Abbastanza paradossale, ma che conferma la teoria dei sintomi minori come spinta propulsiva ad operarsi, è che individui che davvero necessiterebbero di interventi di chirurgia estetica, che soffrono esistenzialmente per difetti oggettivi che riducono l’autostima e la socialità, non si sottopongono ad interventi chirurgici, quando il loro profilo psicologico è privo anche del minimo segno di disturbo.

 

Anche il tipo di intervento richiesto è sotto controllo dai ricercatori, soprattutto da quando si è visto un trend apparentemente inspiegabile di aumento tra mastopatia additiva e suicidio. In questi casi risulta evidente che nessun screening psichiatrico sia stato condotto in accuratezza. Il suicidio, al di là dei tentativi dimostrativi e divenuti reali per caso fortuito, si pone al termine di una depressione spesso di lunga durata e non trattata. E’ molto suggestivo di superficialità nella valutazione psichiatrica pre- e post-operatoria. 

Chi ha condotto studi più accurati, ha infatti trovato tratti psicologici alterati in senso ossessivo nella maggior parte deli pazienti sottoposti a rinoplastica. Con la stessa attenzione retrospettiva, si è appurato che il 90% dei pazienti che hanno eseguito un lifting facciale aveva subito un grave lutto nei 5 anni precedenti.

Questa estesa revisione ha messo le basi per una valutazione psicopatologica più accurata in quegli individui, che frequentano assiduamente, le sale chirurgiche di cliniche private per futili motivi.

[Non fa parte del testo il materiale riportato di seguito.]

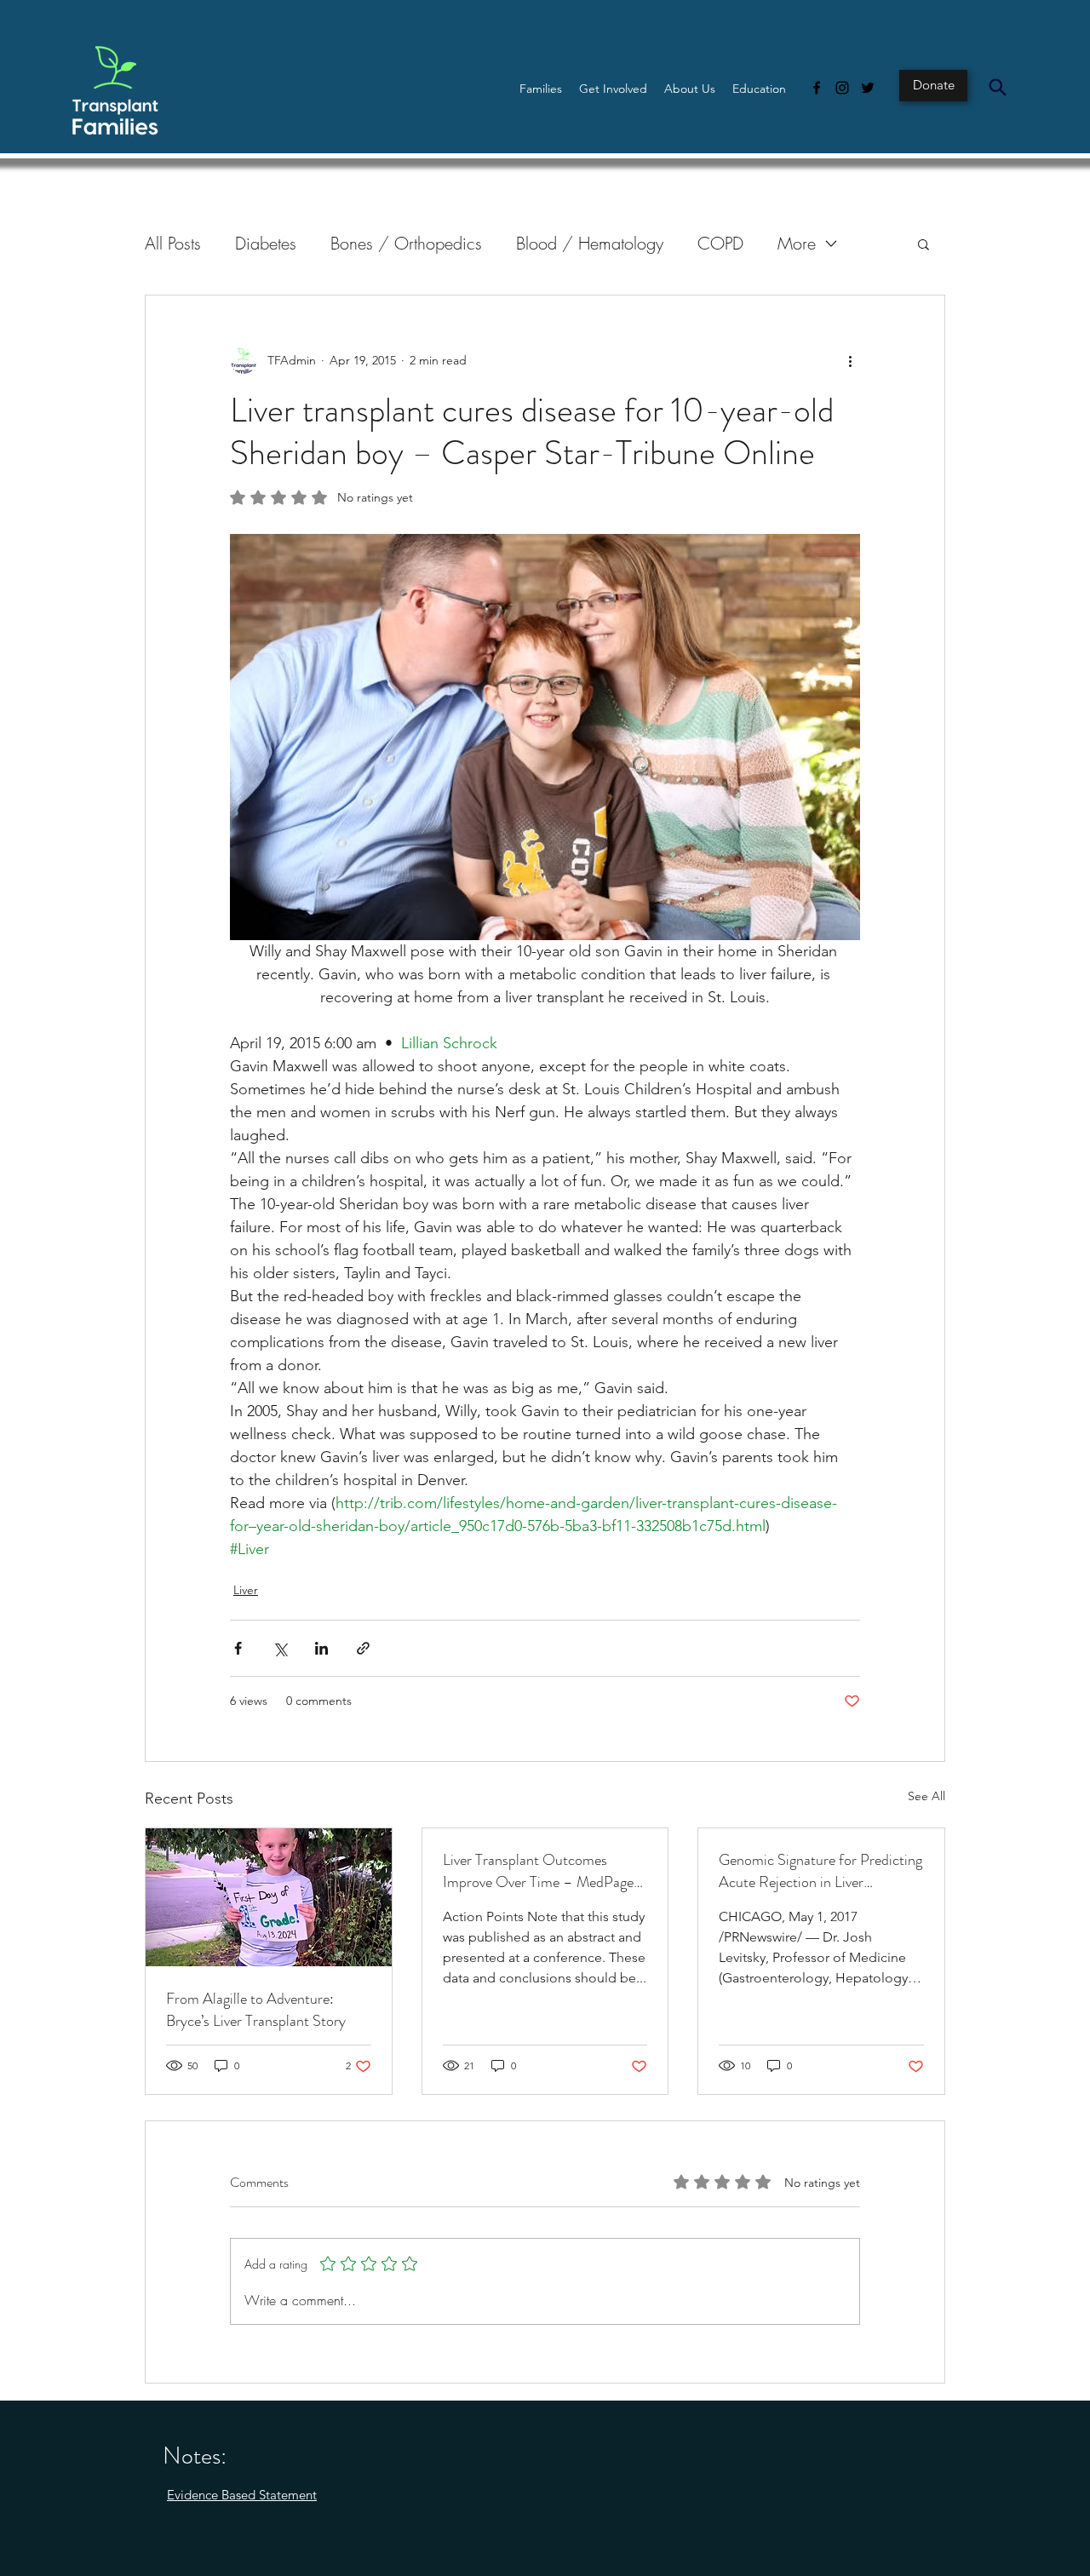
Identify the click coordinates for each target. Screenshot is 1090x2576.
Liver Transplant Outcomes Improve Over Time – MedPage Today (538, 1871)
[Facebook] (816, 87)
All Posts (173, 243)
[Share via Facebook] (238, 1648)
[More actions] (850, 360)
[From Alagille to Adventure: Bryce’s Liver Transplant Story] (269, 1897)
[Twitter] (867, 87)
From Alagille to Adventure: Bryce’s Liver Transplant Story (256, 2010)
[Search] (997, 87)
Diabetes (265, 243)
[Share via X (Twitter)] (280, 1648)
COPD (720, 243)
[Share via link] (363, 1648)
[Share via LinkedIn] (321, 1648)
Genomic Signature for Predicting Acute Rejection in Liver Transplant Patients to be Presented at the (820, 1871)
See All (926, 1796)
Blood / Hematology (589, 243)
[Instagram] (842, 87)
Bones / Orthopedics (406, 243)
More (796, 243)
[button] (541, 88)
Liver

I dati emersi sono infatti un chiaro segno che il chirurgo plastico ha fatto un’anamnesi psicologica molto superficiale, concentrandosi più sui fattori tecnici che lo riguardavano più da vicino in ogni senso. 

In un futuro prossimo, ci aspettiamo dati molto più precisi sulla tipologia del paziente, sugli effetti psicologici di un buono o cattivo esito dell’intervento e anche della correlazione tra richieste di intervento necessari o meno, status sociale, collocazione e clima lavorativo. Nello stesso modo sono necessari dati sulla qualità della vita prima e dopo un intervento.